Paul, good tip on the Fluvals.. might be worth it, simply not to have to buy more thermometers, which always vary to some degree, it seems. Don't usually shop PJs, but if they give out discounts, worth subbing for sure. And Fluval is Hagen, and they have usually been very good for service, as a rule.

I'll check them out, seeing as I have yet to go out today. Thanks everyone.


----------



## videosilva (Oct 14, 2013)

*Thermometer*

I have a thermometer that is sitting in the box still new. I believe it is rated for 40 gallons 150 wats. for something similar. If you lived closer...........

The winter has been VERY hard on the cars. I am dying to see what is going to happen to all the streets in Toronto once the ground thaws out and all the asphalt starts popping up everywhere.


----------



## VPM3 (Aug 9, 2012)

Eheim's and Visi-Therm are crap! both crapped out on me. Fluvals E heaters are doing well so far.
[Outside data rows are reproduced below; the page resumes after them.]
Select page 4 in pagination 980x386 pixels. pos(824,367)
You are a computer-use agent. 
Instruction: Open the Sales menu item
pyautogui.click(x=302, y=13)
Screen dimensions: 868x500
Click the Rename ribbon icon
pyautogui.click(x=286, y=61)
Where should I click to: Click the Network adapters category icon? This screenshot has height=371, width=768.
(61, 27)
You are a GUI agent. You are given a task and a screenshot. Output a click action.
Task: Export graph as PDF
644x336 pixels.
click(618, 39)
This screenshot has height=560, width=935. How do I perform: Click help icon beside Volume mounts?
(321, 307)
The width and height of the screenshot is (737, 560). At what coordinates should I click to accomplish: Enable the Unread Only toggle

If its for a show tank I recommend JBJ True temp. Hands down most reliable heater i own. Only thing is its expensive


----------



## Fishfur (Mar 4, 2012)

I ended up ordering the Fluval E series. BA don't have them, and they were just too costly at PJs. Pets and Ponds price, including shipping, was cheaper. Hope they get here soon, and now it is not quite so cold, hopefully things will not be quite so chilly in here.


----------



## VPM3 (Aug 9, 2012)

Pets and Ponds usually ships quick, so i think you will be fine.

Just a note with the fluval E heaters you need to keep them near moving water. Otherwise you get a error on the unit. I kept mine near the suction of my filter.



Fishfur said:


> I ended up ordering the Fluval E series. BA don't have them, and they were just too costly at PJs. Pets and Ponds price, including shipping, was cheaper. Hope they get here soon, and now it is not quite so cold, hopefully things will not be quite so chilly in here.


----------



## Fishfur (Mar 4, 2012)

I appreciate the tip. They'll be close to the Nano pumps, so I think circulation will be just fine, as those never get shut down. And I already got a shipped notice from Pets and Ponds, so hopefully they will be here soon.


----------



## Business_biryani (Jan 31, 2014)

Careful of the sand filled ones they always crack on me


----------



## colio (Dec 8, 2012)

Car2n said:


> With that in mind, take a look at the Fluval E series heaters.
> I have one and it works nicely.
> 
> 
> ...


No to start an online debate, but I got one, and hate it. It seems to always be saying low flow, or the temp in the tank is to low. Need to keep it cranked to 84 to get the tank to 78, and my tank size is well matched the the heater. I actually had the move this to a different tank and sit if immediately next to my canister intake the get enough flow to satisfy it.

Very pricey, and in my opinion the extra tech just makes it work less effectively. At least in my set-up.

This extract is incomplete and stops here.